6. Why did the prisoners try to work within the arbitrary prison system to effect a change in
it (e.g., setting up a Grievance Committee), rather than trying to dismantle or change the
system through outside help?

7. What factors would lead prisoners to attribute guard brutality to the guards' dispositions,
rather than to the situation?

8. At various points in the video, we see evidence that prisoners identify with their prisoner
numbers. This raises questions about identity. What is identity? Is there a core to your
self-identity independent of how others define you? How difficult would it be to remake
any given person into someone with a new identity?

9. How would young, middle-class, for the most part European-American women have
responded to a prison simulation like the SPE?

10. The video is entitled “Quiet Rage.” Why? Do you agree with this notion?

11. After the study, how do you think the prisoners and guards felt when they saw each other
in the same civilian clothes again and saw their prison reconverted to a basement
laboratory hallway?
Related question: In real life, is there such a thing as a role of “former prisoner”? How
does someone’s participation in society change if he or she has a record as an offender?

12. In what ways was it ethical to conduct this study? In what ways was it unethical? Was it
right to trade the suffering experienced by participants for the knowledge gained by the
research? (The experimenters did not take this issue lightly, although the video may
sound somewhat matter-of-fact about the events and experiences that occurred).

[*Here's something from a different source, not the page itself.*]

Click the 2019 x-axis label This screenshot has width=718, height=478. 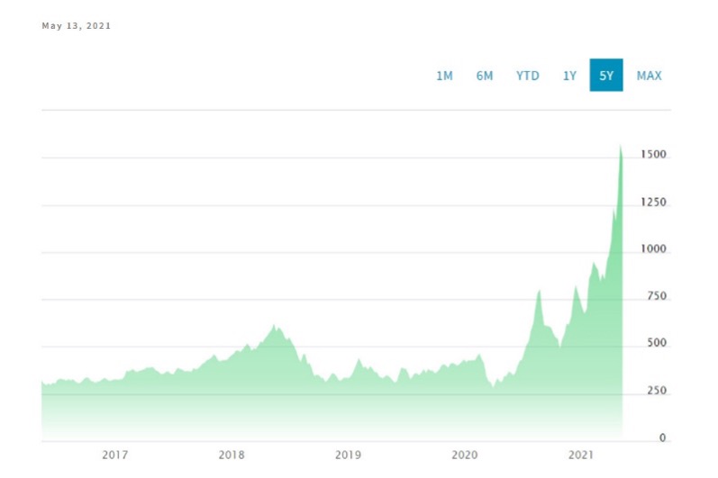(x=348, y=455)
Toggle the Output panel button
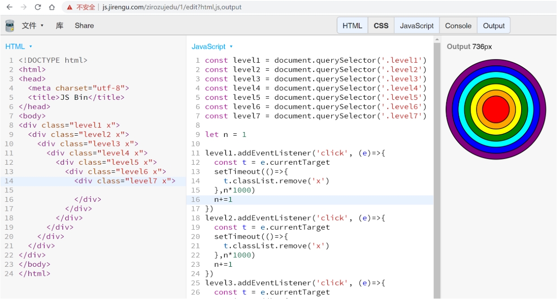 coord(493,26)
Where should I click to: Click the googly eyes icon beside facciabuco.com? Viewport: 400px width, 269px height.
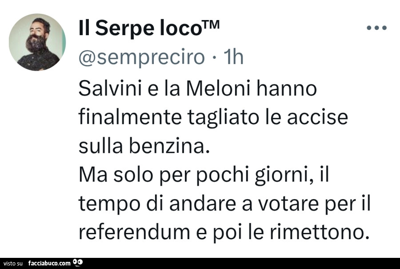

13. How do the ethical dilemmas is this research compare with the ethical issues raised by
Stanley Milgram's obedience experiments? Would it be better if these studies had never
been done?

14. If you were the experimenter in charge, would you have conducted this study? Would you
have terminated it earlier? Would you have conducted a follow-up study?

15. Knowing what this research says about the power of prison situations to have a corrosive
effect on human nature, what recommendations would you make about changing the
correctional system in your county, state or country?